*TASK INSTRUCTIONS*
In the records below, the lines between the one holding "You are a computer-use agent. Image" and the one holding "Instruction: Expand the", inclusive, are to be transcribed exactly; no pictures are to be included.

*DATASET EXCERPTS*
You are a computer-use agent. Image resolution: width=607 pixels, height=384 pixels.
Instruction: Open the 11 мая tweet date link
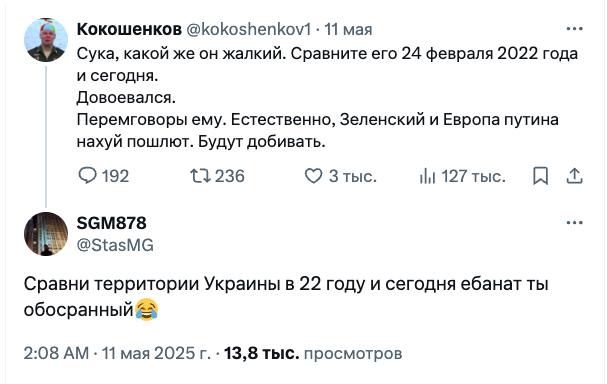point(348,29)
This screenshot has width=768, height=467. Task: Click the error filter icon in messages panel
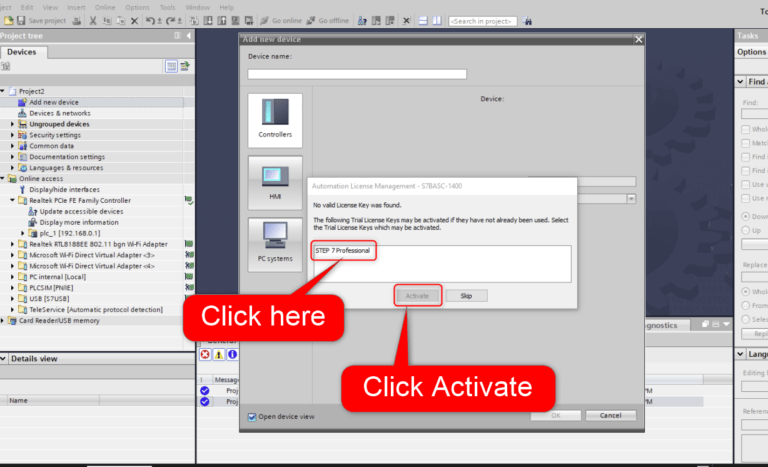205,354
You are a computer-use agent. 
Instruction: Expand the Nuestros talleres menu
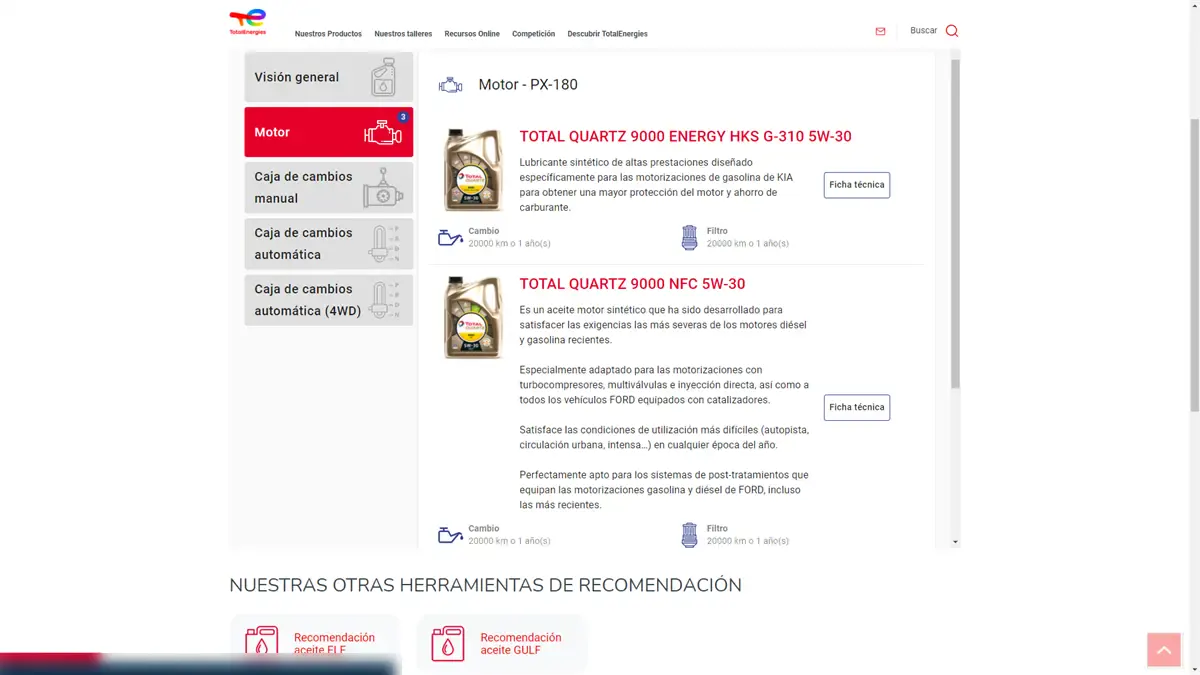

==

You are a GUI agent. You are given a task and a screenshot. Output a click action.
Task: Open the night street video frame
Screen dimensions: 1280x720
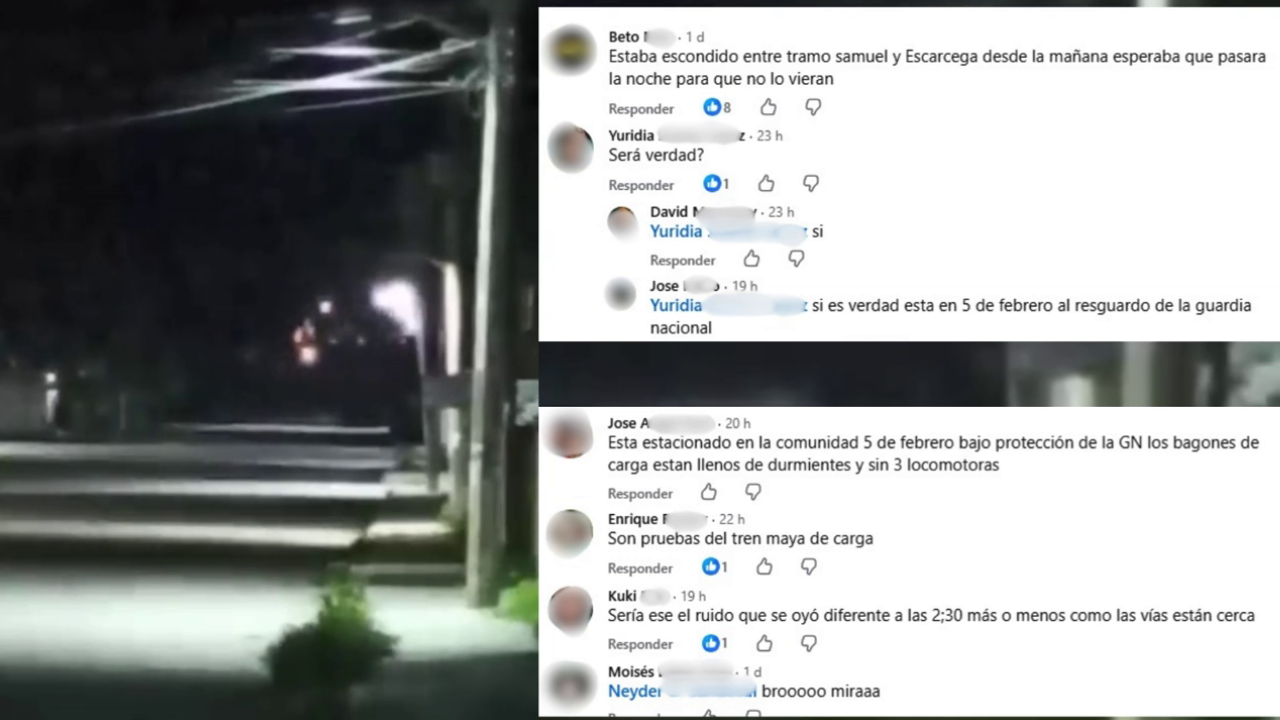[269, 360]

*RESULT OF THE EXERCISE*
You are a computer-use agent. Image resolution: width=607 pixels, height=384 pixels.
Instruction: Open the 11 мая tweet date link
point(348,29)
This screenshot has width=768, height=467. Task: Click the error filter icon in messages panel
205,354
You are a computer-use agent. 
Instruction: Expand the Nuestros talleres menu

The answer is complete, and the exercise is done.